This section introduces OSGi™ Promises and Asynchronous Services. The
fractal example demonstrates these concepts along with the Service Fabric's asynchronous load balancer service. The
fractal example also provides the opportunity to demonstrate System Versioning, and the Service Fabric's update and rollback capabilities.
The source code reviewed in the next section is available at https://github.com/paremus/async-examples
Introducing OSGi™ Promises and Asynchronous Services
OSGi™ Enterprise R6 includes the
Promise interface, which can be implemented on any version of Java.
- Abstract the user from calls with high latency.
- Provide a simple and consistent mechanism for error handling.
- Represent units of work, and can be flexibly sequenced using Monadic programming techniques (see https://en.wikipedia.org/wiki/Monad_(functional_programming) ).

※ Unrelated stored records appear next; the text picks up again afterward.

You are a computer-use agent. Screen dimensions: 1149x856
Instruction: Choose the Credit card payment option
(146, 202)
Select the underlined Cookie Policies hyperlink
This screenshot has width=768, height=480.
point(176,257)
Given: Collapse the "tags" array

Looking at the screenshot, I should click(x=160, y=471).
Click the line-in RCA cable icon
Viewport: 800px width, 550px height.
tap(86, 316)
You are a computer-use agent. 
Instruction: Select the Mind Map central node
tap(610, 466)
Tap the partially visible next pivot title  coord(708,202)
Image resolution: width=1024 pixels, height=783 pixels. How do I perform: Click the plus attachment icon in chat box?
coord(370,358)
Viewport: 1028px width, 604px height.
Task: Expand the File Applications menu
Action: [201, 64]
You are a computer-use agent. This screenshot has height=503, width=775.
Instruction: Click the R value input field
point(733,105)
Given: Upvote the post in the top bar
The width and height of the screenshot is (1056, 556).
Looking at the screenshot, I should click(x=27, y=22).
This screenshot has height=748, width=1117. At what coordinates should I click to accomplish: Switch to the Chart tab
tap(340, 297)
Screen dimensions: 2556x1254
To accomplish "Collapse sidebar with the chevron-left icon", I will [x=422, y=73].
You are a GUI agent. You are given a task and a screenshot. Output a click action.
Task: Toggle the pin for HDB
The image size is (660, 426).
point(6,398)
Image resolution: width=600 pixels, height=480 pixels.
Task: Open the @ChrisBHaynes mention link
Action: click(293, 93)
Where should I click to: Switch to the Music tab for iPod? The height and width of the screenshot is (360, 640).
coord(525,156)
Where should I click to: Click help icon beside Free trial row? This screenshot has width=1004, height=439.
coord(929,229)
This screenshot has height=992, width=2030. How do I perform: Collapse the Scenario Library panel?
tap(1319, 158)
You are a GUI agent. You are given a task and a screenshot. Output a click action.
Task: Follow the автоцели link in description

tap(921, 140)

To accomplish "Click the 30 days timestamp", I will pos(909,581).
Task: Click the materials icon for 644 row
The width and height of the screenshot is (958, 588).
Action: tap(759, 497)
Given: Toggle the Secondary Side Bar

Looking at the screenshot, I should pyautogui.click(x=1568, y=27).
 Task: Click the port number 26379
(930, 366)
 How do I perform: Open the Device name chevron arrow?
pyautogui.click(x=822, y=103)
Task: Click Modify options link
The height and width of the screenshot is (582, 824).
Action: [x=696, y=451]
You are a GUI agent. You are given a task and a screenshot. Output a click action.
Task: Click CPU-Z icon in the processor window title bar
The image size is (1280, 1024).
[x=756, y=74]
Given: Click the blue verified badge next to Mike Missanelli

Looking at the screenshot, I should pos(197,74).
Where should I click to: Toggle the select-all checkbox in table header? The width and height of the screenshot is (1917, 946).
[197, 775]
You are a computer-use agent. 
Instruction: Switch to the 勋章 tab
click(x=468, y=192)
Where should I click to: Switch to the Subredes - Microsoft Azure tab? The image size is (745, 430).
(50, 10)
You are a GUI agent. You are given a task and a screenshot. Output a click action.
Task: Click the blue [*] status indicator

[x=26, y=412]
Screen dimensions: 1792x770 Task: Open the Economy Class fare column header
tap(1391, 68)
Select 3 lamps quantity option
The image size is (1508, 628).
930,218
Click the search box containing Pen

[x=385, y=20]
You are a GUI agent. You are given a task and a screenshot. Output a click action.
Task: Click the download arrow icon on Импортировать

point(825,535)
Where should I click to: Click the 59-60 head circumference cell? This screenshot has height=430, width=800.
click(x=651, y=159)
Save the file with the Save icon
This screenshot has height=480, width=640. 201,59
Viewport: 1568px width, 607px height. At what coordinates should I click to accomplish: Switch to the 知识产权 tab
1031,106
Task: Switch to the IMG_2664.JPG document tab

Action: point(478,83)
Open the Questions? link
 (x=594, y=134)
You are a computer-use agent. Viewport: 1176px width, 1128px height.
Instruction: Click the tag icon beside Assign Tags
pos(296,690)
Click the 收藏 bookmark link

When properly organised and sequenced, Promises can be used to control program flow without explicit branching, making code more readable and business logic easier to identify (see https://www.infoq.com/interviews/tim-ward-osgi-promises).
As will be now demonstrated, OSGi™ Promises are simply to use and offer the same powerful, composable functional behaviours as you might expect from other react asynchronous functional frameworks; e.g. RxJava or Akka. However, unlike these alternatives, OSGi™ Promises are part of an increasing rich eco-system of OSGi Specifications and Implementations.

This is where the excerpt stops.